* Work required
Your task is to return, word for word, only the lines from the line with "Task: Click the Font Color swatch button" through the close of the data. Exclude all pictures.

* Material provided
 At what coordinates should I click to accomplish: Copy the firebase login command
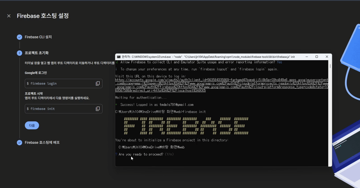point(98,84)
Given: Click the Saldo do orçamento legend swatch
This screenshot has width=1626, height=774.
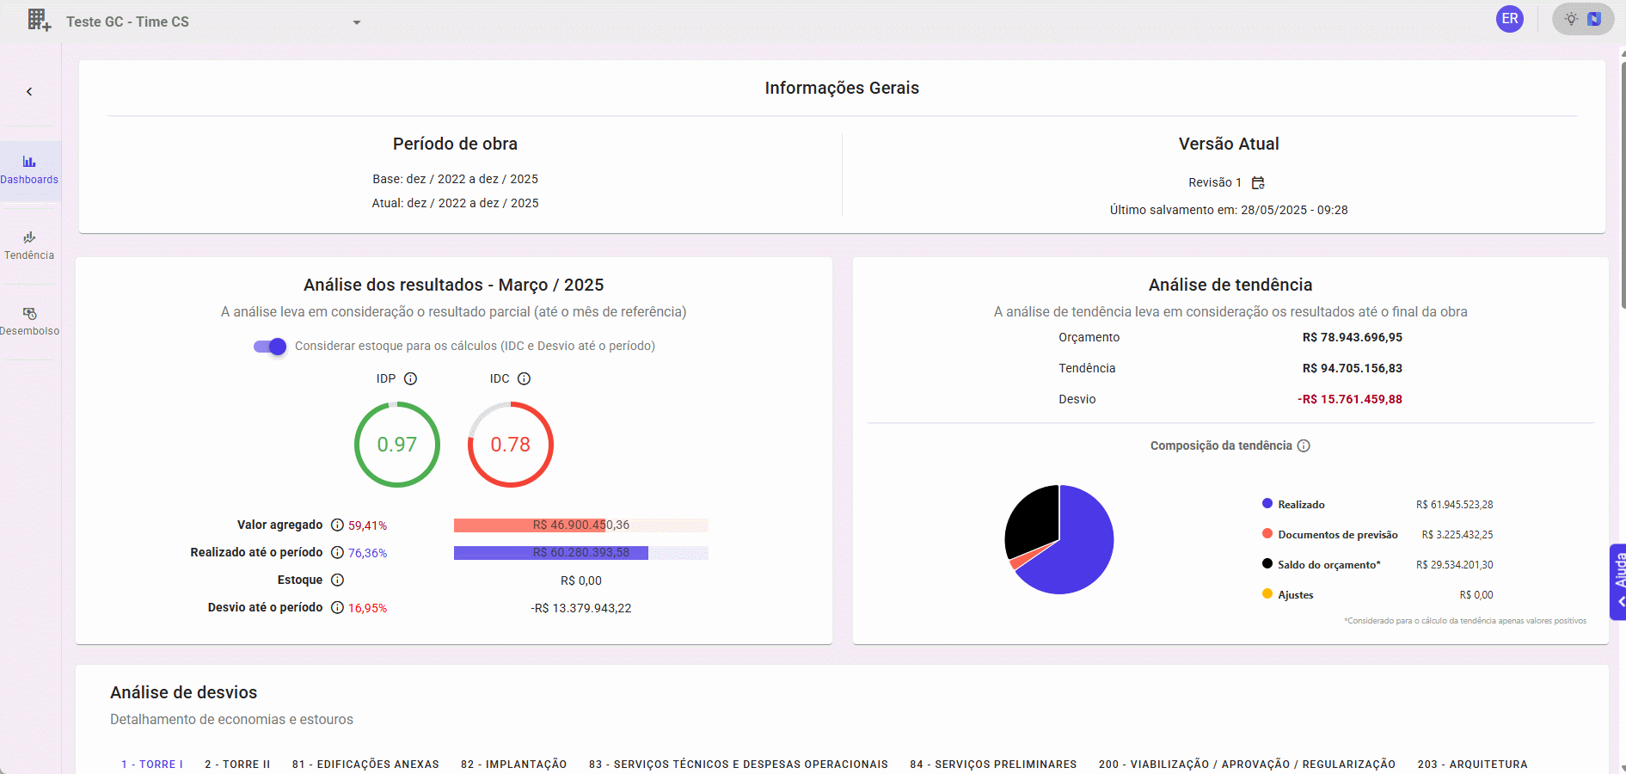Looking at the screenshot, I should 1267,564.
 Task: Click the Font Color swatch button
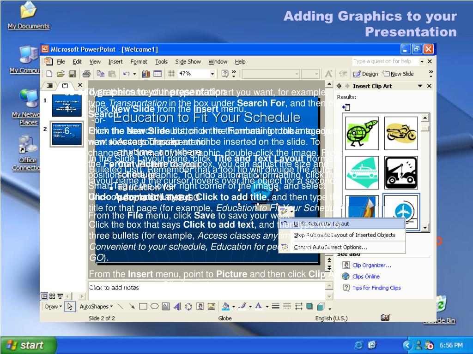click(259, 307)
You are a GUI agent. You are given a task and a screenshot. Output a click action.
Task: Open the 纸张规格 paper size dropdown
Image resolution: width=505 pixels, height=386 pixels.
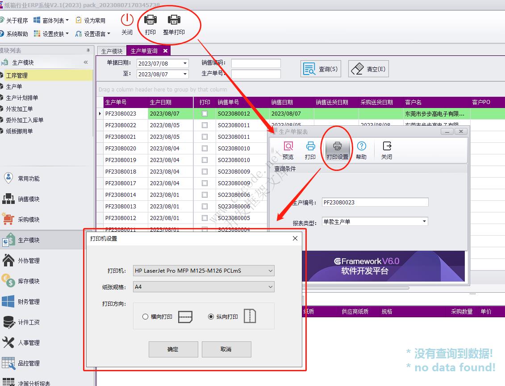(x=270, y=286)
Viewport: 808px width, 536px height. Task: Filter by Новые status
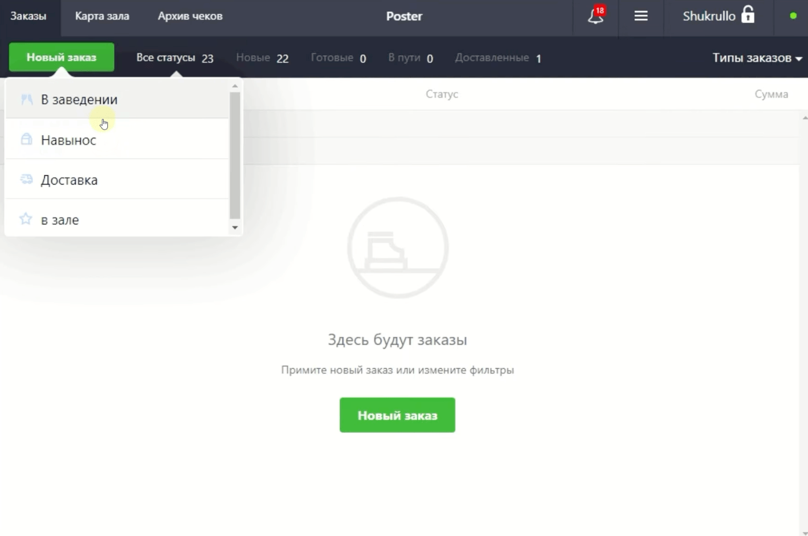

* Answer box
 Task: Click the Font Color swatch button
click(259, 307)
You are a GUI agent. You are given a task and a screenshot. Output a click action.
Task: Open the 纸张规格 paper size dropdown
Image resolution: width=505 pixels, height=386 pixels.
(x=270, y=286)
Viewport: 808px width, 536px height. Task: Filter by Новые status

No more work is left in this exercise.